■ **PROBLEM 1**
In the post about the climate talks, rewrite the part from "No, the talk" to "the related emissions.", swapping "China" for "India".
■ **PROBLEM 2**
Which places are named in the post about the climate talks? List them all.
■ **PROBLEM 3**
Say whether each statement agrees with the post about the climate talks. Answer yes or no, and quote the words that decide it.
(a) China is building two new coal power stations a week.
(b) Coal plants are expensive to build.
(c) Conservation will be enough to cut emissions.

--- begin DOCUMENT SEGMENT ---

Greets and saluts from the NYC metro area. The confab in Copenhagen is underway and there’s all this glorious talk about how this country or that country or the world is going to reduce emissions by X percent by 2020 or 2050.

How exactly are they going to do that? Are they going to stop building coal powered plants and build dozens of new nuclear reactors? Are they going to electrify all their rail infrastructure? Are they going to rebuild and expand the power grid so that plug-in electrics are going to be easily accessible and widely available so that you don’t have to worry about not being able to plug in your car because of energy shortages?

No, the talk is just that - talk. Nuclear isn’t getting the serious consideration in the US, and China is busy churning out 2 new coal power stations a week, even as they’re looking to bring new nuke plants online at the same time. Conservation isn’t going to get the job done because even if we limit our power consumption, natural population growth means that actual usage continues increasing and with it the related emissions.

Some of the same people who bray loudest over energy consumption are those who are stridently against nuclear power, even though no other energy source is as reliable or can produce cheap energy over the life of the fuel cycle (coal plants are cheap to build, but the cost is immense due to the constant fuel demands; nukes are expensive to build, but once fueled, are cheap to operate).

It’s dollars and sense, and both are lacking in the global climate change talks even setting aside the science involved.

--- end DOCUMENT SEGMENT ---
--- begin RAW DATA ---

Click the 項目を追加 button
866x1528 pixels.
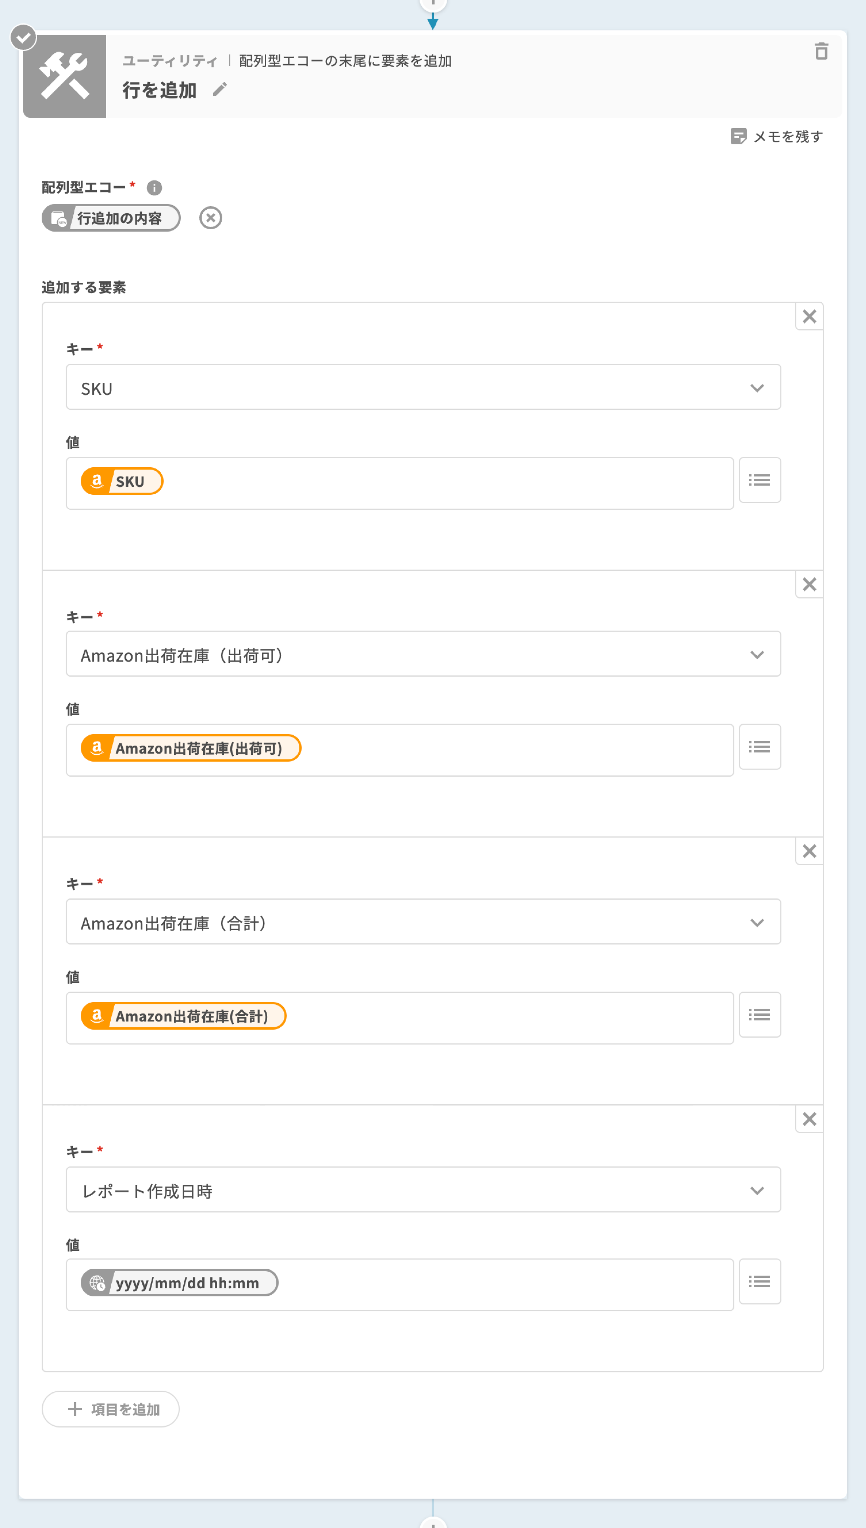[x=111, y=1409]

--- end RAW DATA ---

■ **CORRECT ANSWER 1**
No, the talk is just that - talk. Nuclear isn’t getting the serious consideration in the US, and India is busy churning out 2 new coal power stations a week, even as they’re looking to bring new nuke plants online at the same time. Conservation isn’t going to get the job done because even if we limit our power consumption, natural population growth means that actual usage continues increasing and with it the related emissions.

■ **CORRECT ANSWER 2**
- the NYC metro area
- Copenhagen
- the US
- China

■ **CORRECT ANSWER 3**
(a) Yes: "China is busy churning out 2 new coal power stations a week"
(b) No: "coal plants are cheap to build"
(c) No: "Conservation isn’t going to get the job done"